Imagine a child, deaf from birth, who hears their mother’s voice for the first time; or an elderly person who, with age, has become profoundly deaf, regaining their hearing and the ability to communicate. This is what cochlear implants can do...
(Image courtesy of Cochlear Ltd.)
A cochlear implant is an electronic device that creates sound through stimulating tiny nerve fibres in the inner ear. The electrical impulses that the nerve cells receive are sent to the brain and interpreted as sound – a completely different system from the traditional hearing aid that simply amplifies sound. The internal component, which processes sound, is implanted surgically, while the external component is worn behind the ear. All the devices have multiple processing features such as the ability to focus on the immediate surroundings in a loud room, removing the frustration of not being able to hear in a crowded place.
Johnson Matthey has capabilities in manufacturing components for medical devices and one arm of its Australian business, located outside Melbourne, manufactures products for the Australian based global company, Cochlear, which pioneered these implants. Johnson Matthey produces high specification strip and wire products that go into the devices. The strips, which are made of platinum, are used for the fixtures and fittings that go into the internal device; the wire products, also of platinum, are made up of multi stranded wires which look almost like braided rope and transmit the electrical impulses around the unit.
This is precision engineering at an unbelievably small scale – at a fraction of a millimetre. The components must be reliable and durable – the devices are wholly implanted within the body of the recipient. Johnson Matthey Australia (JMA) worked alongside Cochlear to develop robust manufacturing routes and new machining techniques and new alloy configurations are being explored as part of JMA's ongoing innovation.
The benefits to the end users are massive. A child can now start life with hearing and attend mainstream school. Hearing loss is common in adults over 60 and researchers from John Hopkins University and the National Institute on Aging in the US have indicated that hearing loss in seniors is linked to social isolation, which is in turn a risk factor for dementia and mental health illnesses. Apart from the improved wellbeing that derives from being able to hear again, elderly recipients may also be protecting their mental health.

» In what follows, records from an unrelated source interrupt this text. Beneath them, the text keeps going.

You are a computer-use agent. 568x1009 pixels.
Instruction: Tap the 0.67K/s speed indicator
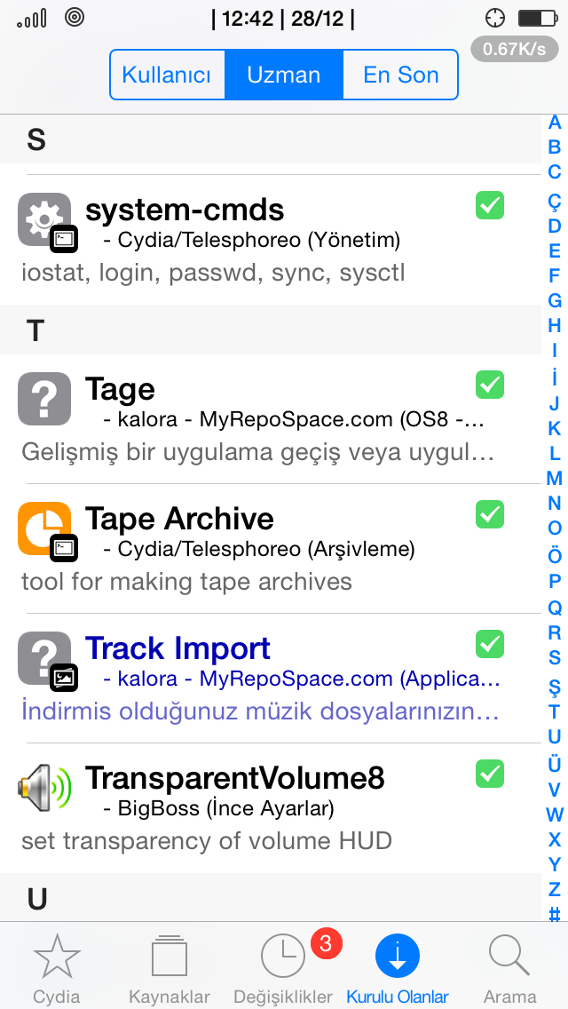[515, 49]
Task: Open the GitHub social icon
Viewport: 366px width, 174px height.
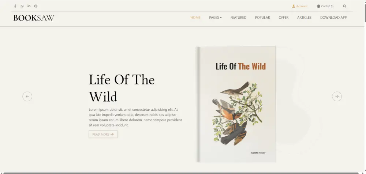Action: pos(36,6)
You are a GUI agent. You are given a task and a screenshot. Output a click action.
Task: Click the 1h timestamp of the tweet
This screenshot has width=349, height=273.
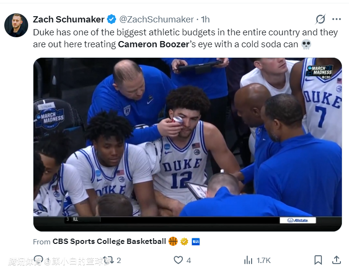[x=205, y=20]
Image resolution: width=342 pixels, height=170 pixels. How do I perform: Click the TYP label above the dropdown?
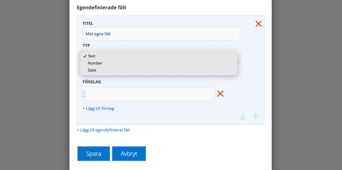point(86,46)
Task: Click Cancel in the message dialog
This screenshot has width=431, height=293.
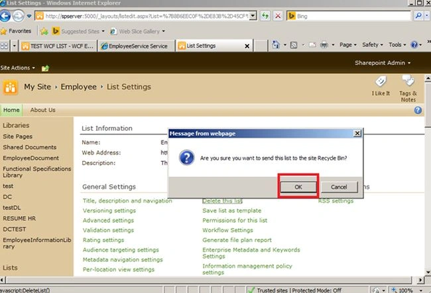Action: 339,187
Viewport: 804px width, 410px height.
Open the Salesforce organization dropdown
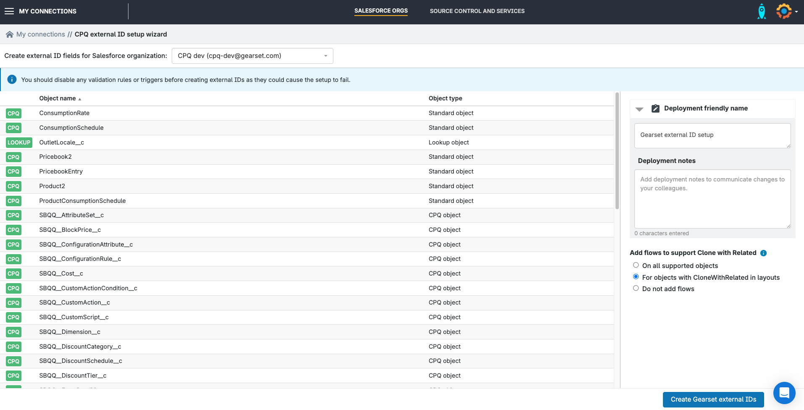252,56
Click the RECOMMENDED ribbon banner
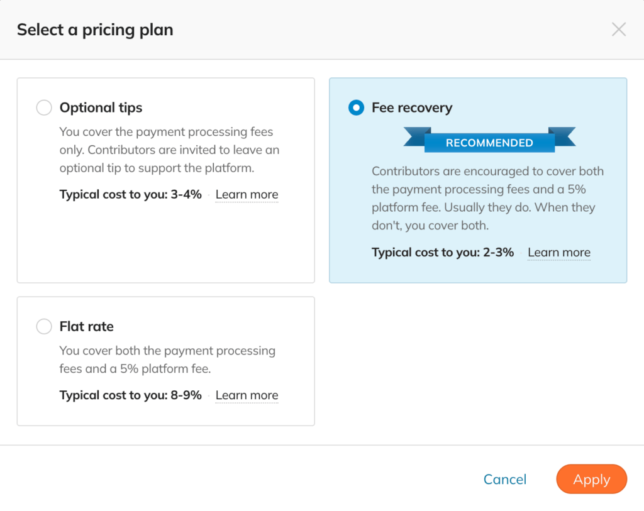Image resolution: width=644 pixels, height=511 pixels. click(489, 140)
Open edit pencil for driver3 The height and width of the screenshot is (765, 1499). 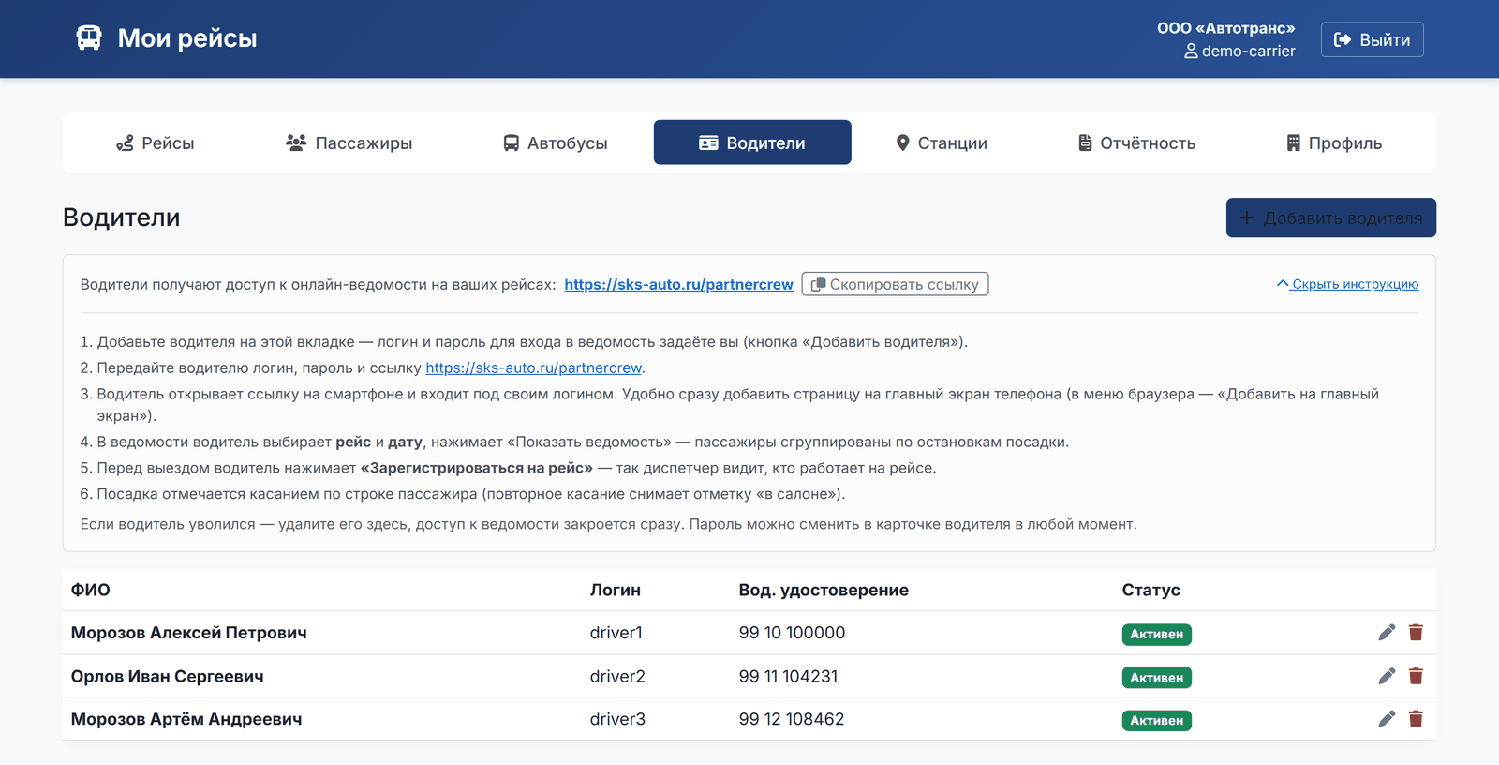point(1387,719)
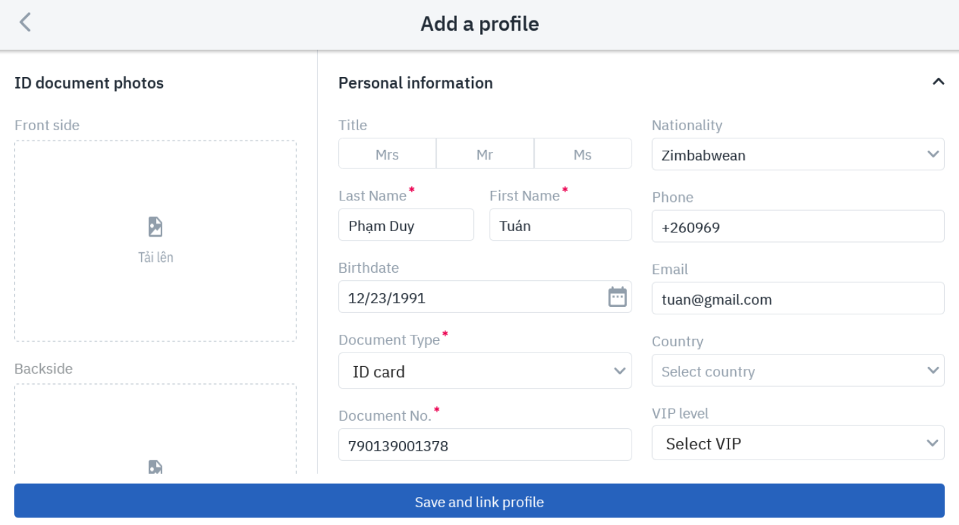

Life changing Technologies
Johnson Matthey Australia is also linked to research being done by a national consortium of researchers, Bionic Vision Australia, to create a 'bionic eye' – a complex system with an implant that stimulates the retina and can restore sight to people with certain types of vision impairment. Here again JMA is supplying platinum strip components. Commercialisation is around six to eight years away but progress to date is exciting.
These technologies are life changing and through its medical device components, Johnson Matthey is making a strong contribution to improving the lives of children and adults with sensory impairments.
Google "cochlear implant activation" to see videos of recipients switching on the device for the first time – testament to the power of cochlear implants to change lives.